By Frank Amponsah
An internal Memo of the Ministry of Finance intercepted by this paper has indicated that the passage of the Proper Human Sexual Rights and Ghanaian Family Values (“Anti-LGBTQ”) Bill calls for fortifying local financial systems, strengthening African financial institutions as well as Ghana’s development journey in partnership with other countries.
According to the internal Memo the new bill would have some impact on World Bank Funded Programs, the 2024 Budget, IMF programs, Debt Restructuring Programs among others.
On the 28th of February, 2024, the Parliament of Ghana passed the Proper Human Sexual Rights and Ghanaian Family Values (“Anti-LGBTQ”) Bill.
Though the Bill is yet to be forwarded to H. E. the President for assent, it has triggered reactions from some of Ghana’s Development Partners, International Financial Institutions and CSOs in the country.
In view of the mixed reactions, the Minister for Finance convened an Emergency Meeting with Chief Director and Director of the Ministry, the Governor and 1st Deputy Governor at BoG and the Commissioner-General of GRA to ascertain the immediate impact of the passage of the Bill on the implementation of the 2024 Budget.

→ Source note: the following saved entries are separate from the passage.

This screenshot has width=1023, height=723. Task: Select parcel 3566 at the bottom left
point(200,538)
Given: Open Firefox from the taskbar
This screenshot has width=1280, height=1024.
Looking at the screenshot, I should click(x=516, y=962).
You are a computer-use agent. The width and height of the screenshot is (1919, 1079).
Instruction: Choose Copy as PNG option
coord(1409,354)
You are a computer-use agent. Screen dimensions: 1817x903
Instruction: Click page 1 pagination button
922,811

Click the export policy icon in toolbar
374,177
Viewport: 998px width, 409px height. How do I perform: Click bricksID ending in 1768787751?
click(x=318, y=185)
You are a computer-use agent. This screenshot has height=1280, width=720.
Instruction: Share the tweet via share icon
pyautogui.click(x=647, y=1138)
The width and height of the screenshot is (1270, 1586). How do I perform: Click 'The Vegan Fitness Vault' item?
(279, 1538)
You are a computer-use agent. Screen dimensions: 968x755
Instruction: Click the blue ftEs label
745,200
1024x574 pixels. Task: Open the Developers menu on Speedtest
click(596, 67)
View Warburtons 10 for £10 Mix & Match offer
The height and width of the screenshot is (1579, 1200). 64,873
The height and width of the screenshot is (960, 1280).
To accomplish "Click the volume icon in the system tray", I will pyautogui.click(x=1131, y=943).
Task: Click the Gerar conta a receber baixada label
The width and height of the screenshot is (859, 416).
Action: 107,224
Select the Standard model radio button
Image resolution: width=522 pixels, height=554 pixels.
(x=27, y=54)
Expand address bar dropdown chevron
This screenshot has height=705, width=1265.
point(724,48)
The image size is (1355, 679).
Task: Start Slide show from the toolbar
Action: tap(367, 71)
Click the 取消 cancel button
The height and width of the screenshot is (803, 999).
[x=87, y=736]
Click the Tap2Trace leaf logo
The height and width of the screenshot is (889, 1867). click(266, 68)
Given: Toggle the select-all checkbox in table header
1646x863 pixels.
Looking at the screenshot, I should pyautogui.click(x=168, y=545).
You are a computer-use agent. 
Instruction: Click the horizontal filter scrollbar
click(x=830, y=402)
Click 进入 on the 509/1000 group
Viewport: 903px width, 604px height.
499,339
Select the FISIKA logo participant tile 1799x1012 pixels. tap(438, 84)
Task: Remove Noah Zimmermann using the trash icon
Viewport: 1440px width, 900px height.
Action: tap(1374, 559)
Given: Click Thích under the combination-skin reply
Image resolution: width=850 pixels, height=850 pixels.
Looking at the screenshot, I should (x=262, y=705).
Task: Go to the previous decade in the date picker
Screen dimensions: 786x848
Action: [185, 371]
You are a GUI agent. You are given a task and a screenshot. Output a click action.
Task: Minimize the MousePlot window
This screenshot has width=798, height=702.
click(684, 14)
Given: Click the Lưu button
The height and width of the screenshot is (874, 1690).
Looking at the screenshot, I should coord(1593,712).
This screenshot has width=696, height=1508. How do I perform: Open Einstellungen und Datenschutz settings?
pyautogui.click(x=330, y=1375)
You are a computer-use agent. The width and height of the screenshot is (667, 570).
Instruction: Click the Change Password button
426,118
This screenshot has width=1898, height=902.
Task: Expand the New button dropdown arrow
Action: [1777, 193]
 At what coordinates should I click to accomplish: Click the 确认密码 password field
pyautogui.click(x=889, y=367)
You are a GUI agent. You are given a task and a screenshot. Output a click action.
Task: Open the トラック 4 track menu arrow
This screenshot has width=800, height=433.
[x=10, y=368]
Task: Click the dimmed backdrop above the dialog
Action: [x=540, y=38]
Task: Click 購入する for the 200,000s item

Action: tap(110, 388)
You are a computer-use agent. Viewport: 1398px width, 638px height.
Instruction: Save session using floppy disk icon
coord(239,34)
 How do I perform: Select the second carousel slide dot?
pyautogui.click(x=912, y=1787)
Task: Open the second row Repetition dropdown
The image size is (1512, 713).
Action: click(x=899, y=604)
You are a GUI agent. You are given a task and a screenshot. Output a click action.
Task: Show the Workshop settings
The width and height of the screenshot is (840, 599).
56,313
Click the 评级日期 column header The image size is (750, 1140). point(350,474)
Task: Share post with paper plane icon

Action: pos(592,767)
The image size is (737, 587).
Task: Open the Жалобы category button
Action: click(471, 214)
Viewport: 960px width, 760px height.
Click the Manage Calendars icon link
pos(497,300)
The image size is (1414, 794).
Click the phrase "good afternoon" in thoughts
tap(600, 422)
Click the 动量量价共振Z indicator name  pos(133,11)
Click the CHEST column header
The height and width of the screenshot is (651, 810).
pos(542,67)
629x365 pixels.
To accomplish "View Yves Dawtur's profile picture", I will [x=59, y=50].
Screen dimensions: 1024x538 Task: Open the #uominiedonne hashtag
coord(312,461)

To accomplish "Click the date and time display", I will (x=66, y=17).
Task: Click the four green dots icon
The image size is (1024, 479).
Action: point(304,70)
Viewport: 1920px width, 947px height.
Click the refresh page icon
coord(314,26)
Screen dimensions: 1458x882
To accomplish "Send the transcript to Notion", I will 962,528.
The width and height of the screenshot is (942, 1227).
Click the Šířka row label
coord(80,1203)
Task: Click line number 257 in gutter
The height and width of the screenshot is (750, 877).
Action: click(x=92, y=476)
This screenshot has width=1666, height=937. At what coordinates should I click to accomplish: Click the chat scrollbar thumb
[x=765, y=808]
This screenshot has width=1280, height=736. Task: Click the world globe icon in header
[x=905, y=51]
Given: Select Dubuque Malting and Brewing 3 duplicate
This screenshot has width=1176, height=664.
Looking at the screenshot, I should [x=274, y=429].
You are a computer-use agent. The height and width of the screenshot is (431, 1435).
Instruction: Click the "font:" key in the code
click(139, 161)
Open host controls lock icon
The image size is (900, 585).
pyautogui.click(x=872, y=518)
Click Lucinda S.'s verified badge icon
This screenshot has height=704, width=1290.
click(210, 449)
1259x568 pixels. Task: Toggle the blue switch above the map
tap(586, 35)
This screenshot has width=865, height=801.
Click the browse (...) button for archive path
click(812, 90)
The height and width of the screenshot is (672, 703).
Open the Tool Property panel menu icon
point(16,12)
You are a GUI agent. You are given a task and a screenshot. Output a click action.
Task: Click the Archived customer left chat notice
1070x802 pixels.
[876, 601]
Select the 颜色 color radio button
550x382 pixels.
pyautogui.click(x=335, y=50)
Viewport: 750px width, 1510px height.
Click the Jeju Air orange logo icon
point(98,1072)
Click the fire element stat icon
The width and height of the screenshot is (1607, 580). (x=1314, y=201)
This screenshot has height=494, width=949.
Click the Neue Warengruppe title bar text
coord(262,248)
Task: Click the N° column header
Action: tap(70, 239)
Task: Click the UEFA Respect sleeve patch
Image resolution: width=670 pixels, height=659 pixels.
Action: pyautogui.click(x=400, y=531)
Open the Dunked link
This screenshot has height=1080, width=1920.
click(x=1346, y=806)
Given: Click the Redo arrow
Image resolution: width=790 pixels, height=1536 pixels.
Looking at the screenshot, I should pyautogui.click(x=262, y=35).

The meeting came up with some indicators regarding the impact of the passage of the Bill.
They averred that the expected US$300 million financing from the First Ghana Resilient Recovery Development Policy Operation (Budget Support) which is currently pending Parliamentary approval might not be disbursed by the World Bank when it is approved by Parliament.
Also, the on-going negotiations on the Second Ghana Resilient Recovery Development Policy Operation (Budget Support) amounting to US$300 million may be suspended and the on-going negotiations for US$250 million to support the Ghana Financial Stability Fund may be suspended.
According to the Ministry, disbursement of undisbursed amounts totaling US$2.1 billion for on-going projects will be suspended and preparation of pipeline projects and declaration of effectiveness for two projects totaling worth US$900million may be suspended. Full details of the World Bank portfolio are attached as Appendix 1 & 2.
“In total, Ghana is likely to lose US$3.8 billion in World Bank Financing over the next five to six years. For 2024 Ghana will lose US$600 million Budget support and US$250 million for the Financial Stability Fund. This will negatively impact on Ghana’s foreign exchange reserves and exchange rate stability as these inflows are expected to shore the country’s reserve position.”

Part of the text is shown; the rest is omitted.